In those seven years not one case has been successfully prosecuted, and only 10 have even been pursued. South Africa must act urgently to step up enforcement, urged the OECD. One of the areas of focus is likely to be mining. Experts have warned that this state of affairs could allow corruption to thrive in the sector – an area in which there is significant foreign participation in South Africa.
South Africa has in place the Prevention and Combating of Corrupt Activities Act of 2001, which also has extraterritorial jurisdiction, meaning that it can apply to corrupt acts carried out overseas – but as an OECD signatory it is obliged to adhere to that organisation’s convention too. South Africa is one of seven non-member countries that has adopted the OECD convention, and full membership might well hinge on this issue of enforcement.
Mining is vulnerable to corruption
Because of the sheer scale of mining, gas and petroleum operations, as well as the large sums of money involved, keeping track of the movement of funds and the various requisite interactions with government officials is not easy, according to Casie Neitzke, from Canadian risk mitigation firm CKR Global.
This makes the sector particularly vulnerable to corruption, she says. That mining operations are often located in developing countries with a weak regulatory environment and rule of law increases this vulnerability. The impact of corruption in these poorer nations, therefore, will be significant.
Dealing with government officials can be an avenue to corruption, Neitzke adds, as can the use of third parties or joint venture partners, which help with logistics such as moving equipment in and out of countries.
Corruption Watch has received a few reports that allege corrupt activities in mining, involving officials: “The Department of mineral resources is repsponsible for issuing mining and prospecting licenses and also to approve merger and acquicisition of companies that owned licenses in tems of Section 16, 20 and 11 of the MPRDA [Minerals and Petroleum Resources Development Act],” writes a reporter.
“The regional office manager XXX has been taking bribes in order for him to speedily push applications for both licenses, YYY had to give him 15% shares for his mining license to be issued, he is getting R250 000.00 on a monthly basis for that stake in an coal operation in the province. Section 11 for buddiies gets approved within weeks and yet for those who dont barge approved after a year or so,” the reporter continues.

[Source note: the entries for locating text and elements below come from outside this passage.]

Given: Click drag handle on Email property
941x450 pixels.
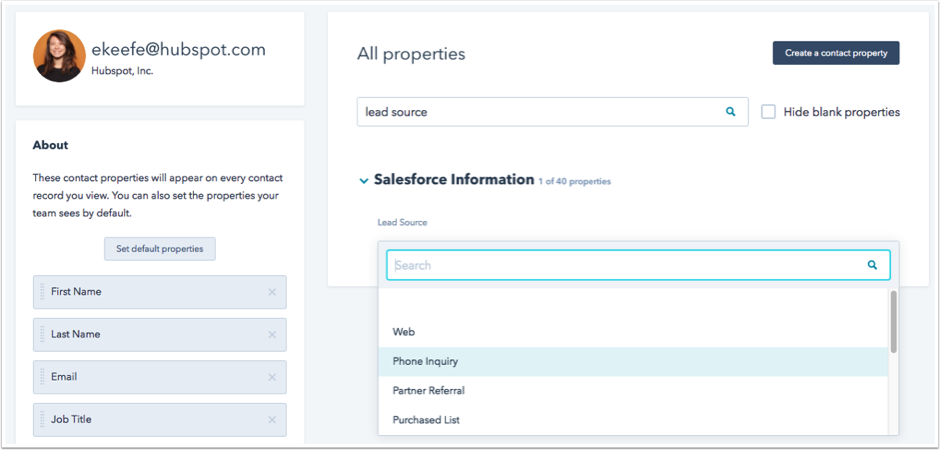Looking at the screenshot, I should coord(42,377).
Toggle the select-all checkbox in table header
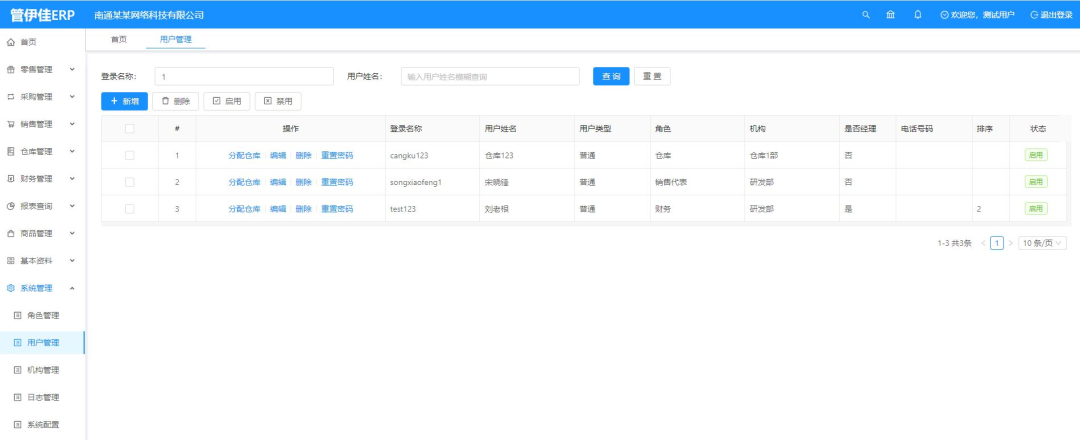Viewport: 1080px width, 440px height. click(129, 128)
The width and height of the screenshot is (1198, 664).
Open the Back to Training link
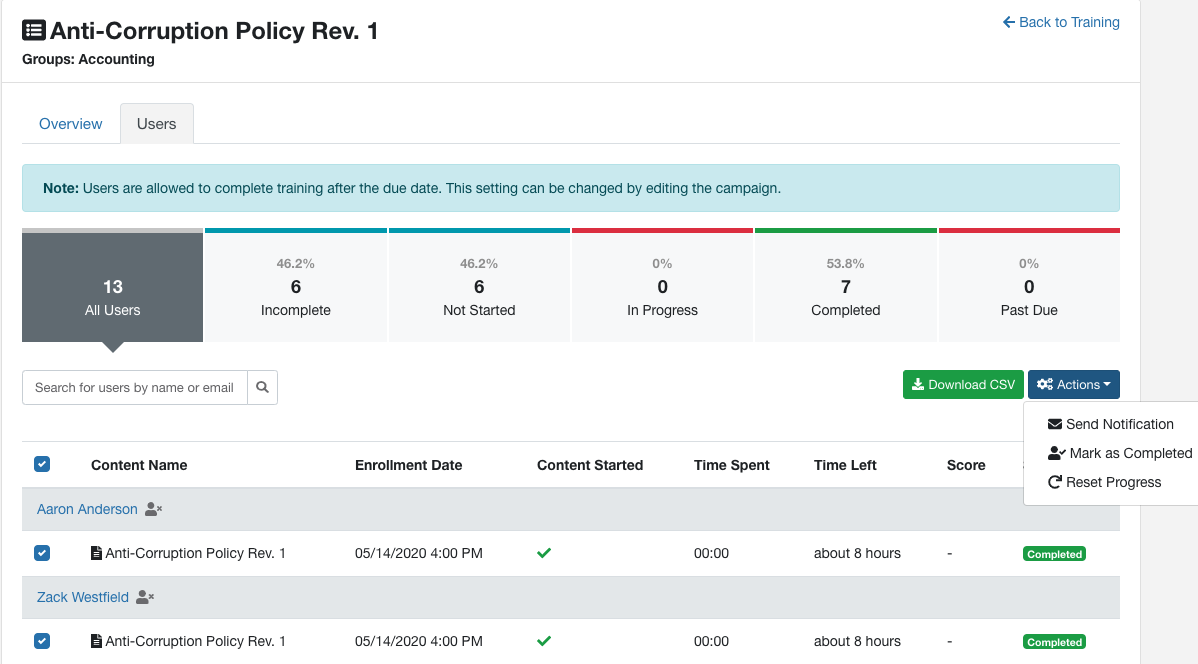point(1061,22)
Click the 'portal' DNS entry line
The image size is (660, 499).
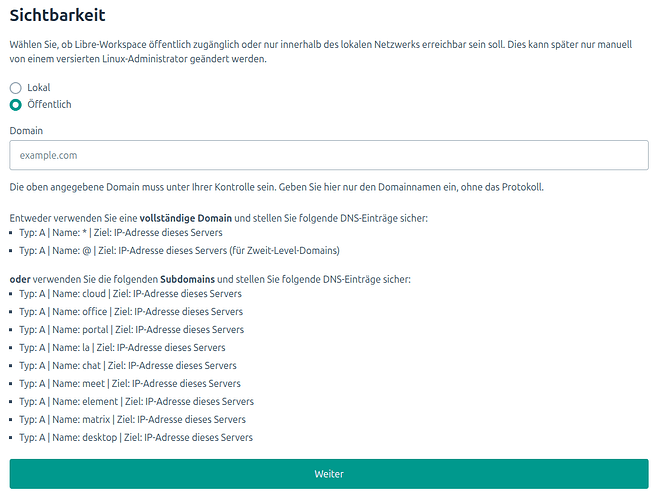pos(131,329)
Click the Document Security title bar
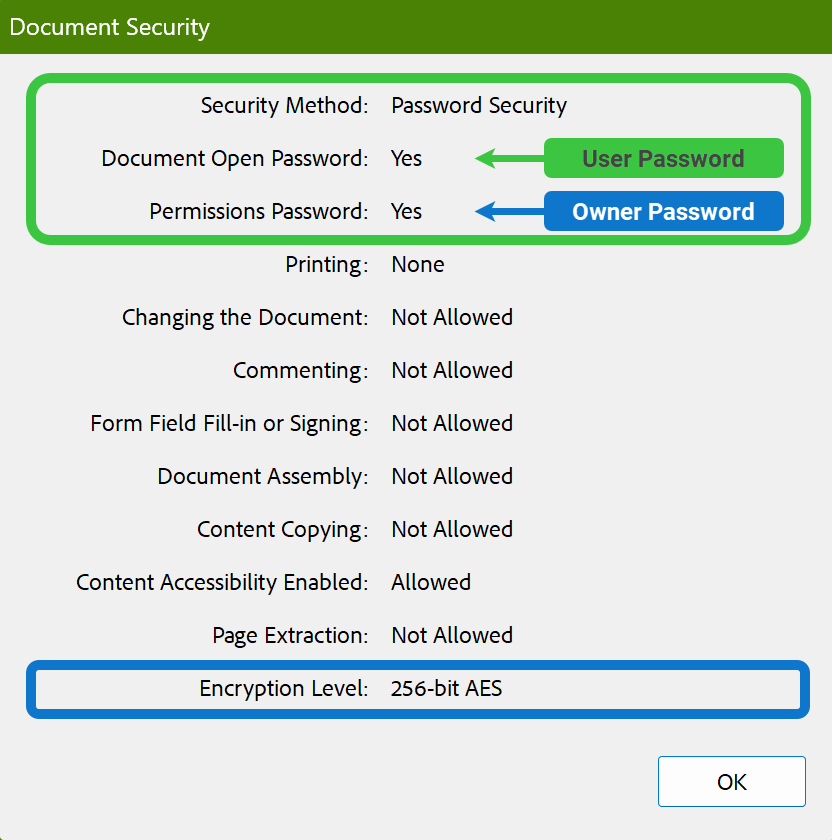The height and width of the screenshot is (840, 832). pos(415,27)
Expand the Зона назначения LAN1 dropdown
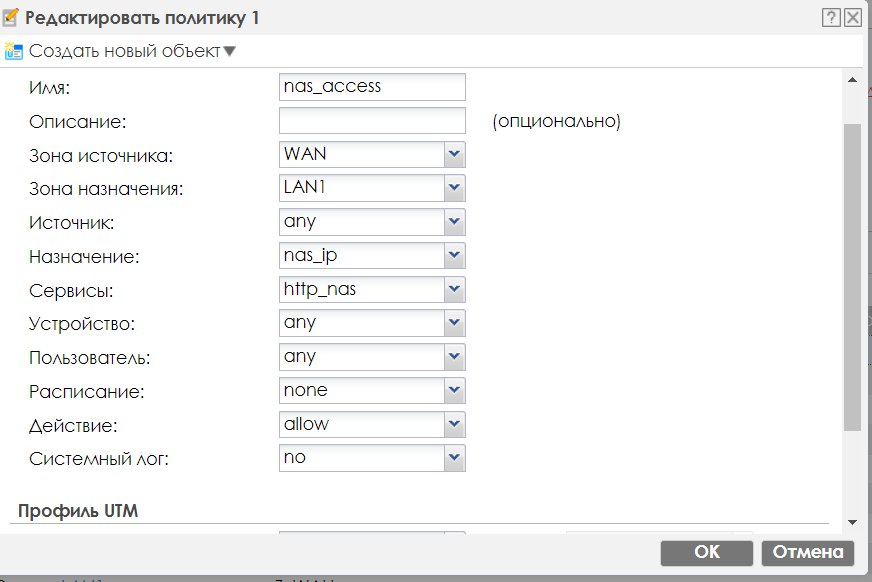 455,188
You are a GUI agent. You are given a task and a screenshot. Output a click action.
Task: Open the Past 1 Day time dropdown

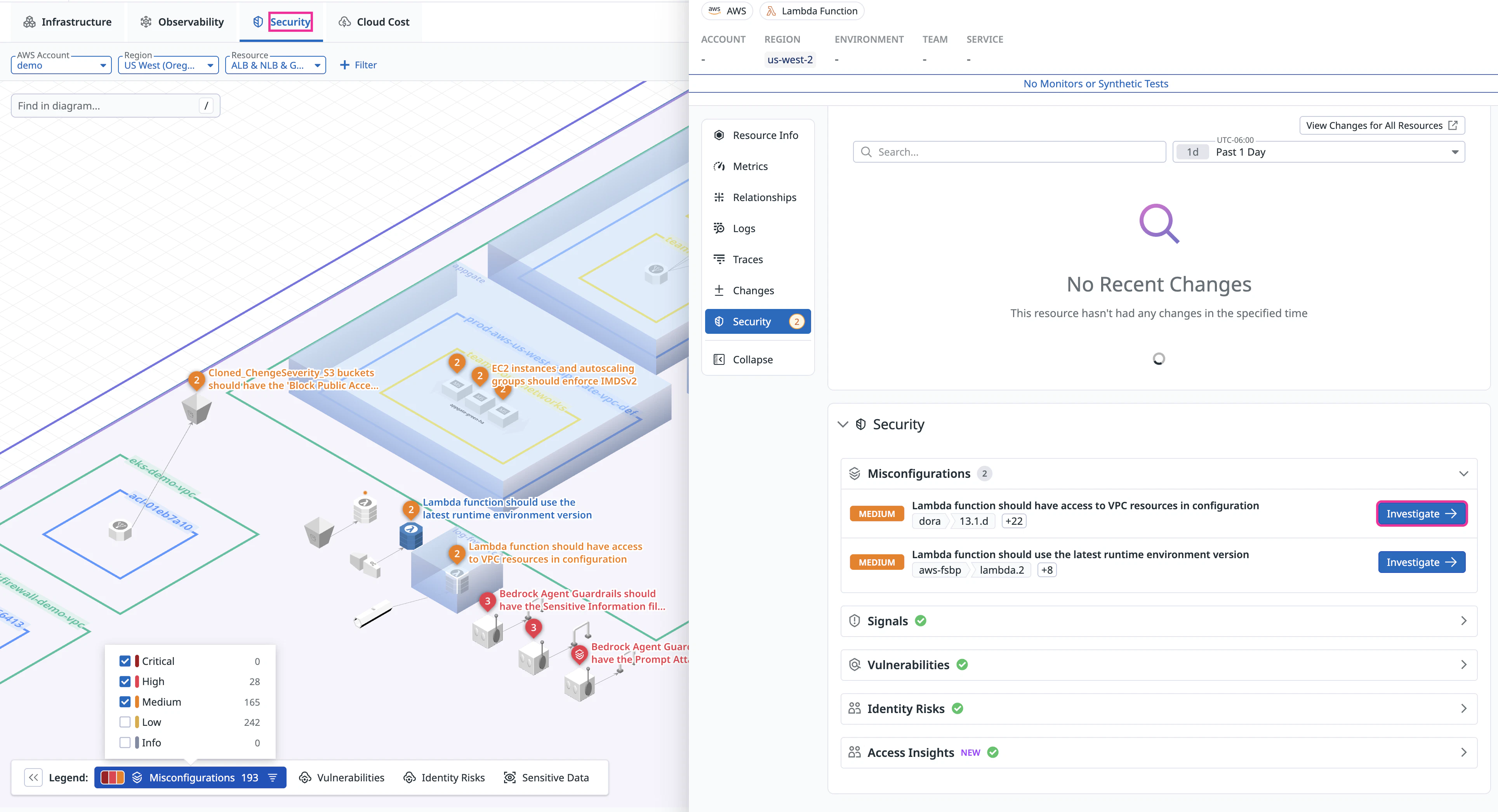1318,152
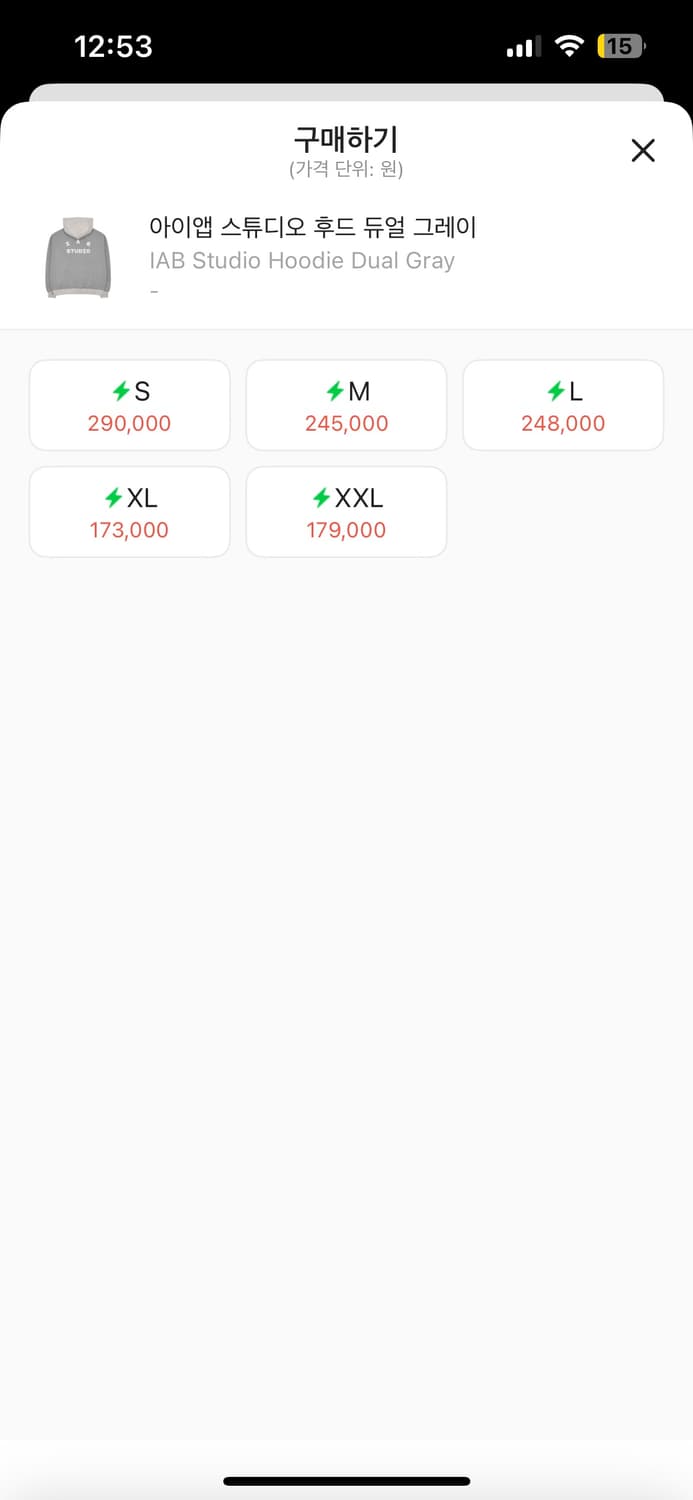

In a video interview for the Global Petroleum Show 2014, which took place in June in Calgary, Canada, Neitzke mentions that South America, Africa, and some Asian countries with inattentive regulators are areas of high risk for CKR Global.
In 2011, the OECD singled out Canada as a country whose level of enforcement also needed beefing up. The country rose to the challenge and within two years the Royal Canadian Mounted Police had secured three convictions for foreign bribery, and was busy with more than 35 investigations.
By contrast, South Africa has had more than that length of time to act since a phase one OECD review in 2008 and a phase two review in 2010, which evaluated the effectiveness of the implementation and made recommendations. South Africa needed to do much more to detect, investigate and prosecute foreign acts of bribery, concluded the phase three report. “In general, the number of foreign bribery allegations appears low, given South Africa’s economic links to a number of countries with corruption risks,” it noted. Angola was named as one of these high-risk countries.
The OECD inspection team cited a “lack of independence and susceptibility to political interference, as well as a need for better co-ordination and specialised expertise” as the perceived reasons for the delay. It also drew attention to “risks that political or economic considerations are affecting law enforcement efforts”.